ただし,ミクロな収縮現象によって自由体積が減り,これがマクロなひび割れや粗大空隙の増大に影響する場合には,膨潤度が低下すると同時に,バリア性も低下する場合がある.
したがって,多くの材料の表層のバリア性を担う高分子にとって,膨潤度の変化とは,ゲル構造の変化であり,何らか拡散性状が変化した一つの証,という理解になる.
このため,より詳細には,拡散性状の直接的測定が重要ということになる.
高分子の場合,拡散するペネトラントからも,それなりの応力作用を受けるし,それによってゲルの状態が変わるから,例えば,Taniokaらも報告するようなPore flowのような厚み依存性やマルチガス相互の依存性もうまれる.Tanioka先生とはお話させていただいたことがあるが,これらの高分子塗膜のバリア性に関する基礎研究がよく行われていた当時は,最終的にはコンポジット系や建築用塗膜にまで手が入らなかったようである.

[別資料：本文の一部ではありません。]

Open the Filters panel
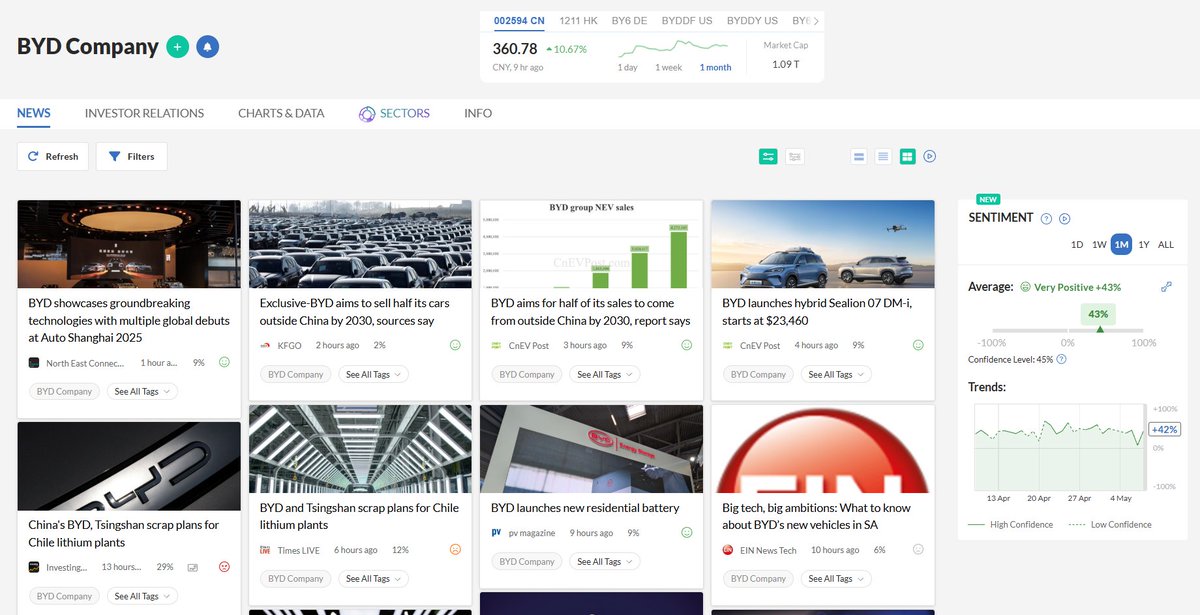Viewport: 1200px width, 615px height. pyautogui.click(x=131, y=156)
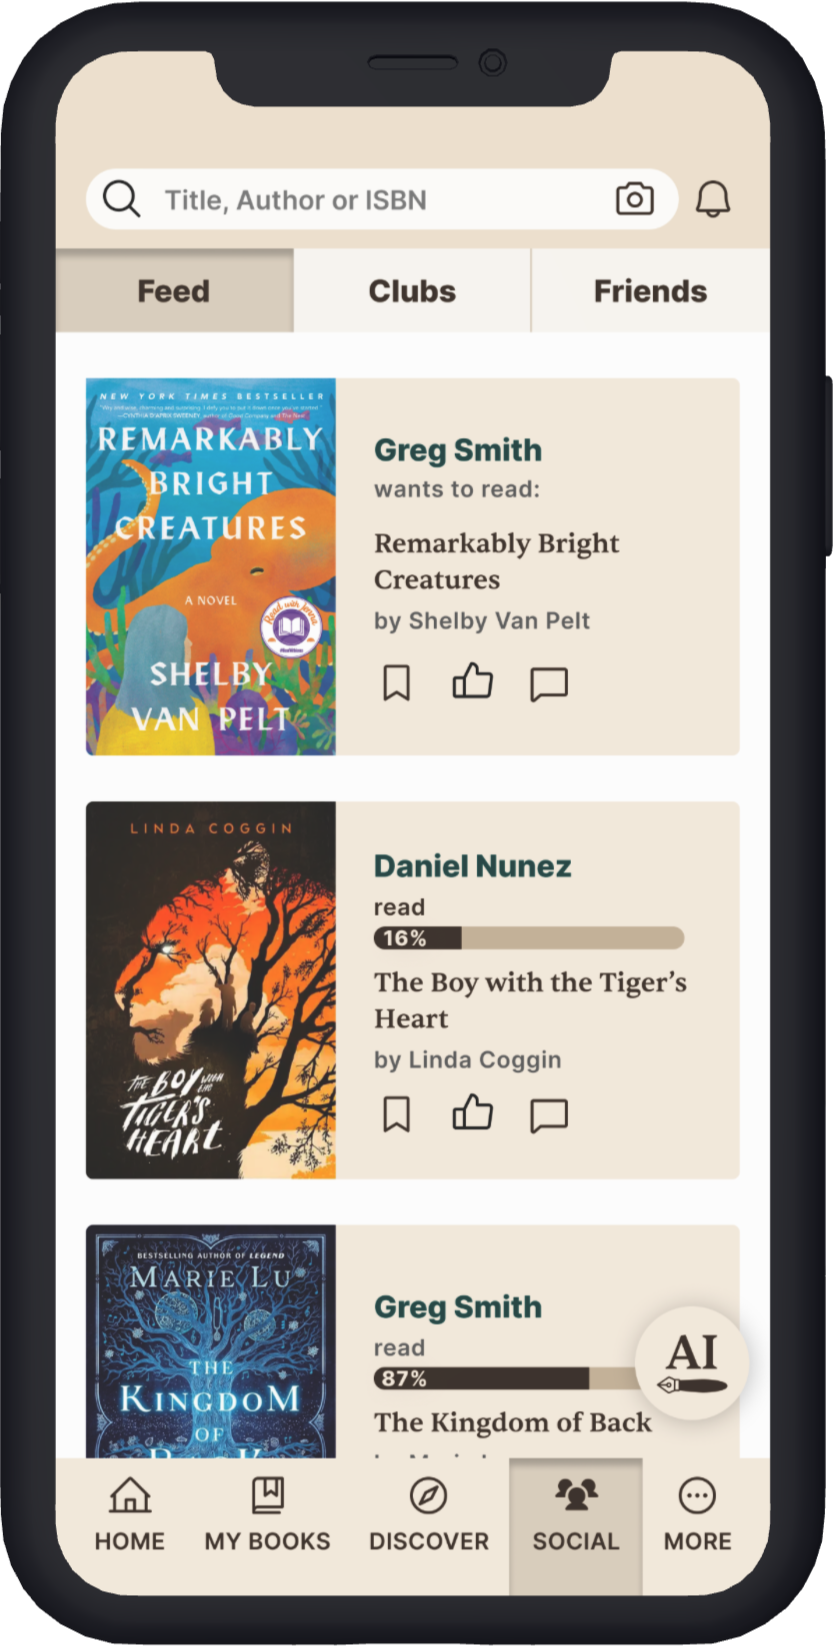Image resolution: width=834 pixels, height=1646 pixels.
Task: Open My Books in bottom navigation
Action: coord(267,1515)
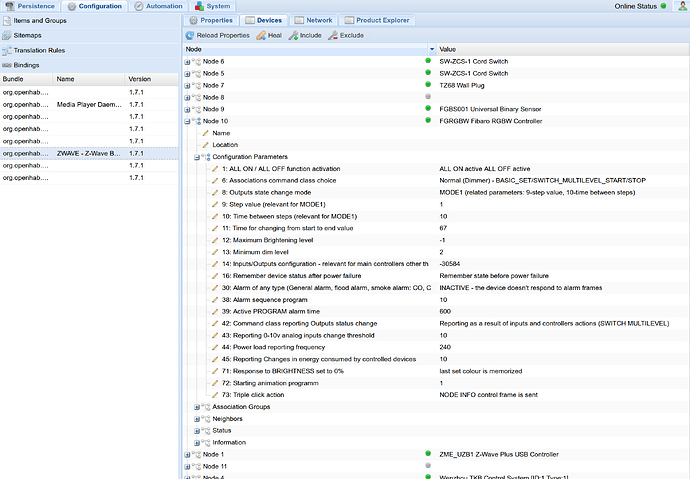Image resolution: width=690 pixels, height=479 pixels.
Task: Select the ZWAVE binding row
Action: [x=90, y=153]
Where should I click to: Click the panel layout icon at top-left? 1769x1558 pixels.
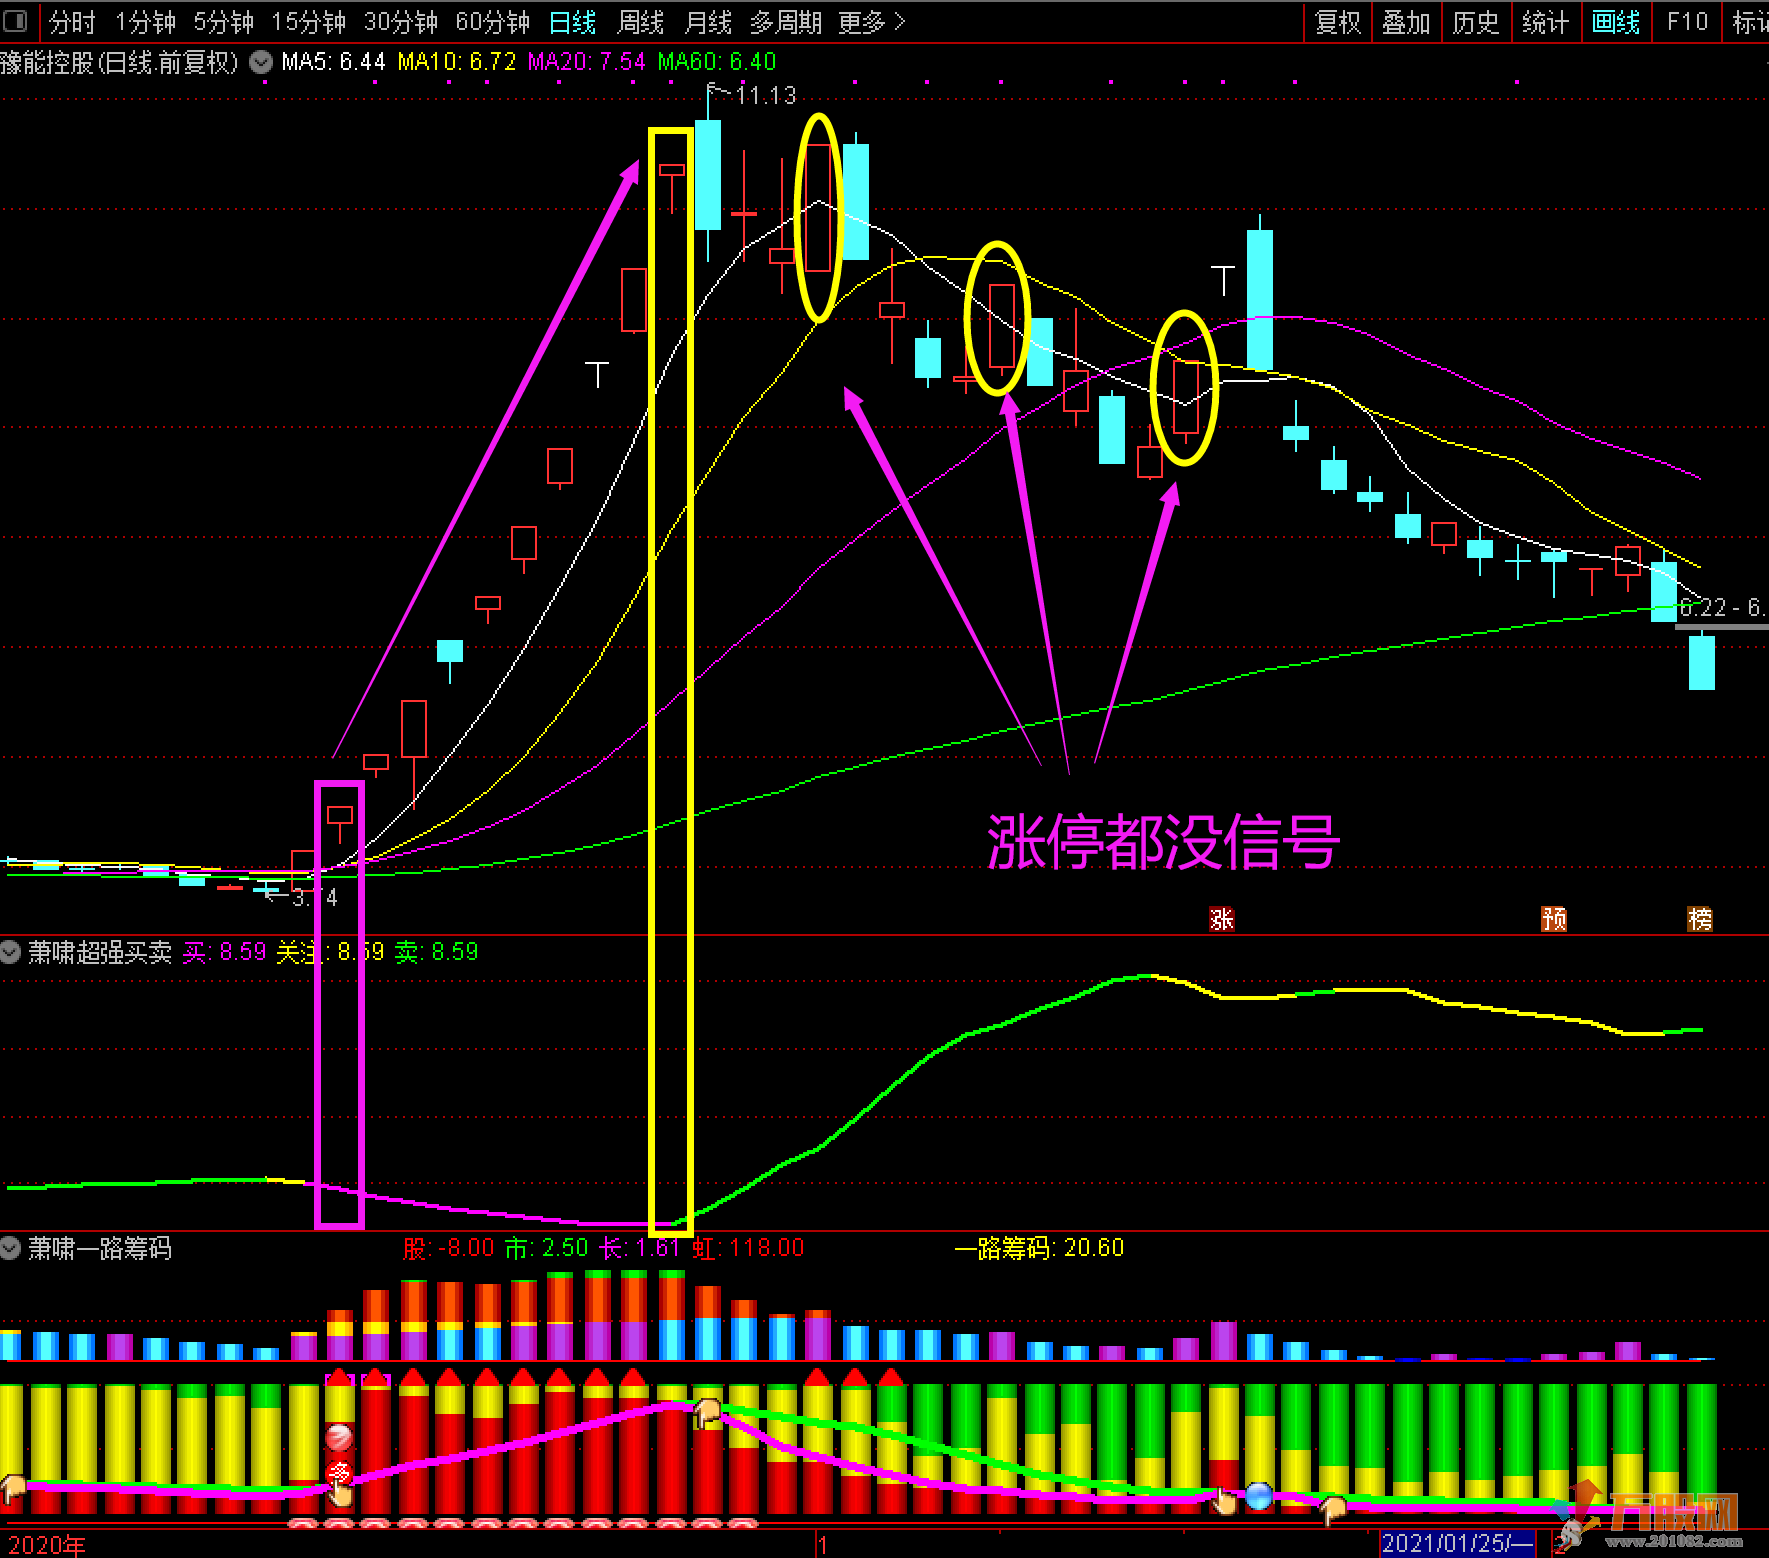pos(15,21)
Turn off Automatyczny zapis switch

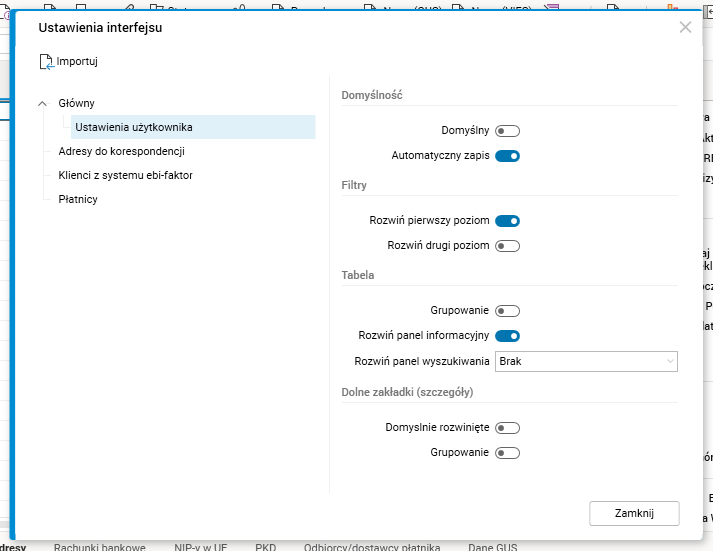point(508,156)
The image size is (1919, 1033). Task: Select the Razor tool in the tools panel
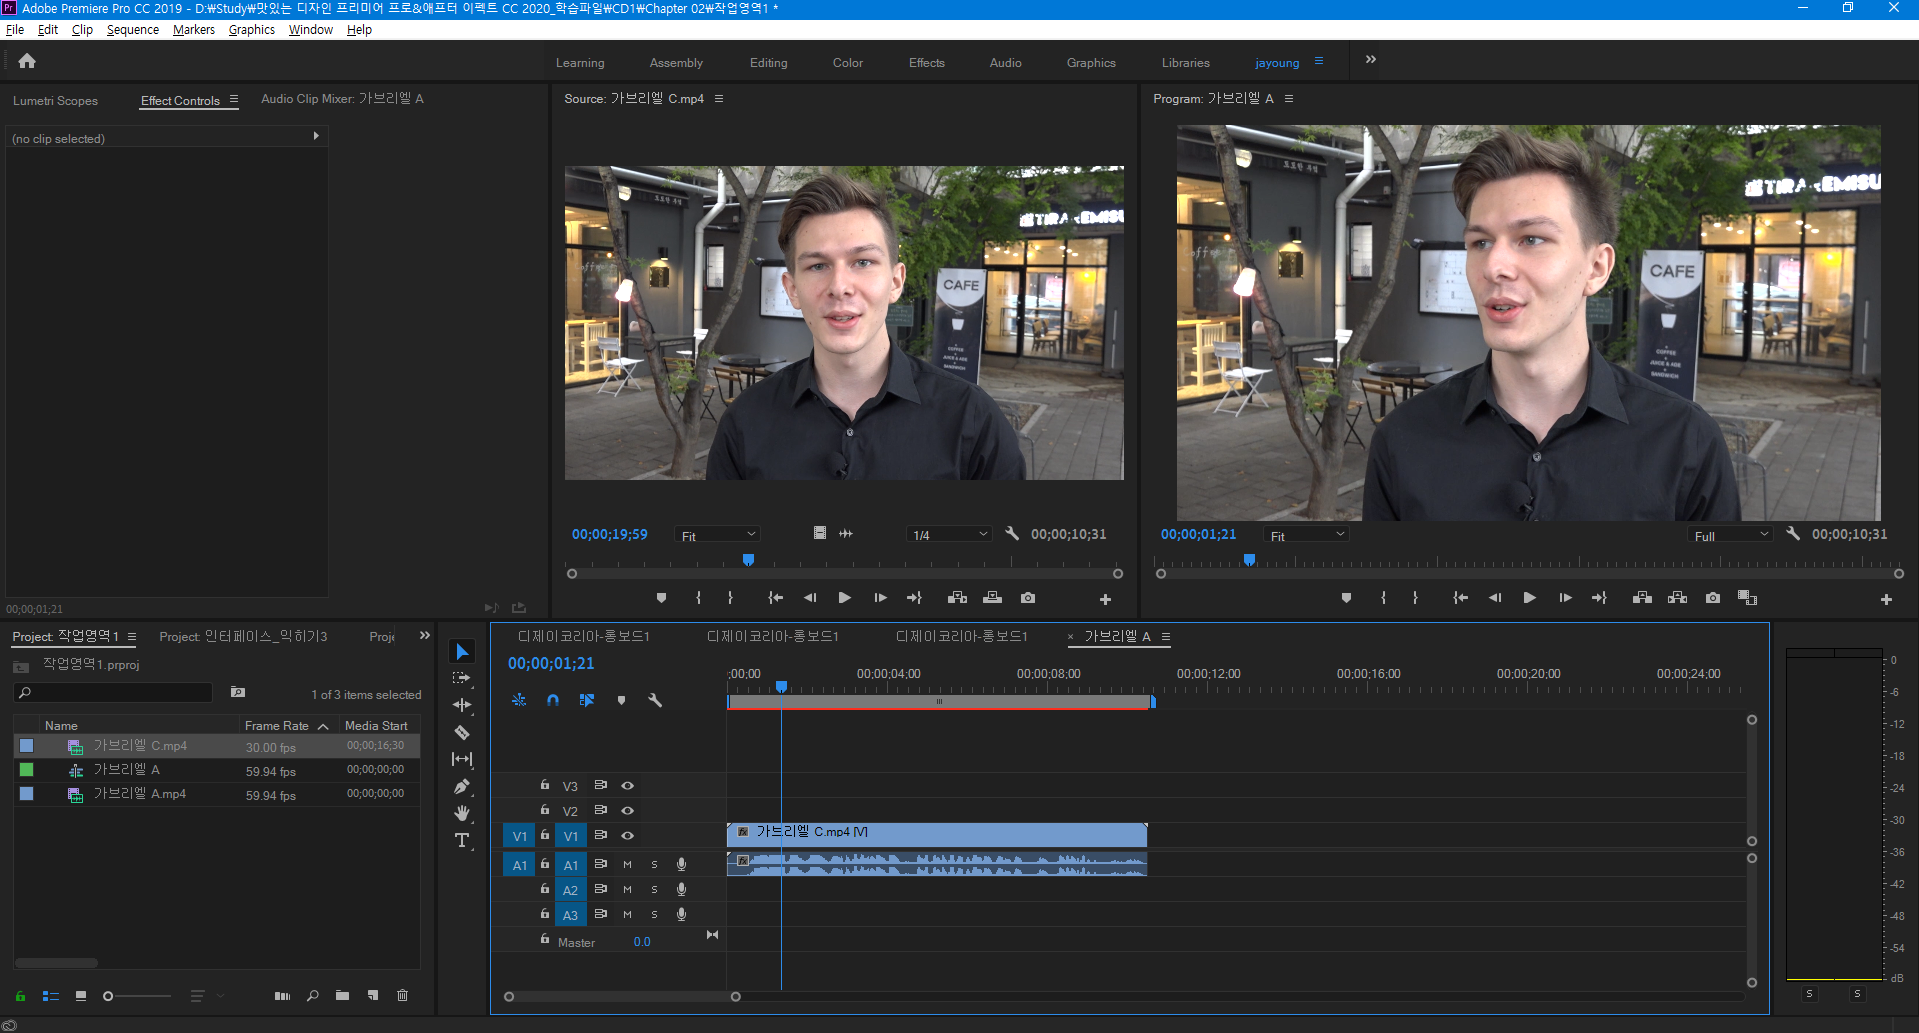(x=462, y=732)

T先生にも,当時の話を聞くと,化学系と建築系で高分子のインターディシプリンな議論は価値観を合わせるのが難しかったかも,と言われていたし.
現在においても,特に単離しにくい建築用の塗膜高分子ではなかなかうまく測定できないのが現状であるが,例えば拙著に示したような真空のMSに形状を調整したサンプルによって,限定された条件下においては多種のガスの拡散係数,溶解度係数,ガス透過係数を求めることができる.この場合,例えば,ポリウレタンをベースとしたコンポジットの塗膜においては,水分子に引っ張られて,他分子が拡散することが観測される.
調湿された変成シリコーン塗膜の水の拡散係数とその他のガスの拡散係数の関係
当然のことながら,高分子の種類やガラス転移点の上か下かによってもこれらの性状は変わるはずだし,さらにいうと,屋外であると紫外線や温度湿度などの劣化外力の変化によって性能の低下も生じ,耐久性の検討が必要になる.
このような場合,劣化した高分子に対して,膨潤度や拡散性状を測定することは重要だと思われる.しかし,現実には,建築用高分子のこれらの性能に関する評価試験というのは,あまり十分ではないような気がする.
通常は何を見るかというと「黄変」「色差」である.
しかし,色の変化というのは,要するに発色団系の分子が生成されるというだけであって,必ずしも,バリア性が低下するということでもない.むしろバリア性が上がっている場合もある.実際に,いろいろな研究報告において,色差は暴露時間とあまり比例していない,むしろ上下動します,的な報告がほとんどといってもよいのではないだろうか.
また,色が変化しないからといってバリア性が維持されているわけではない.むしろ色がそのままでバリア性が大きく低下することもしばしばある.特にフィラーを含むコンポジットにおいては,フィラー界面,あるいはフィラーの表層に乗った高分子が相互作用によってバルクの状態とは全く異なる反応経路をたどることも報告されている.
だとすると,黄変を調べるというのは性能を評価する上であまり重要な役割を果たしていないことになる.そして,バリア性を評価する他のオーソライズされた手法は十分には定められていない.
「目視して大丈夫だったら,性能としても大丈夫です」
というのは,歯医者さんが
「見た目大丈夫だから歯周病ではないです」
という診察をしているようなのに近いのかもしれない.じゃあ他の方法は,ということになると,それは多分,表面接触角,みたいな話にすぐなるんですが,,,,表面積と物性が同時に変わる状況で,アレはアレで実験結果が現場で使えるという云々よりも,なぜそう変化するのかというところを当たるのがスジなんだろうと思います(接触角がいまのところ評価に向いていない理由はまたこんど詳しく書きたいと思いますが.)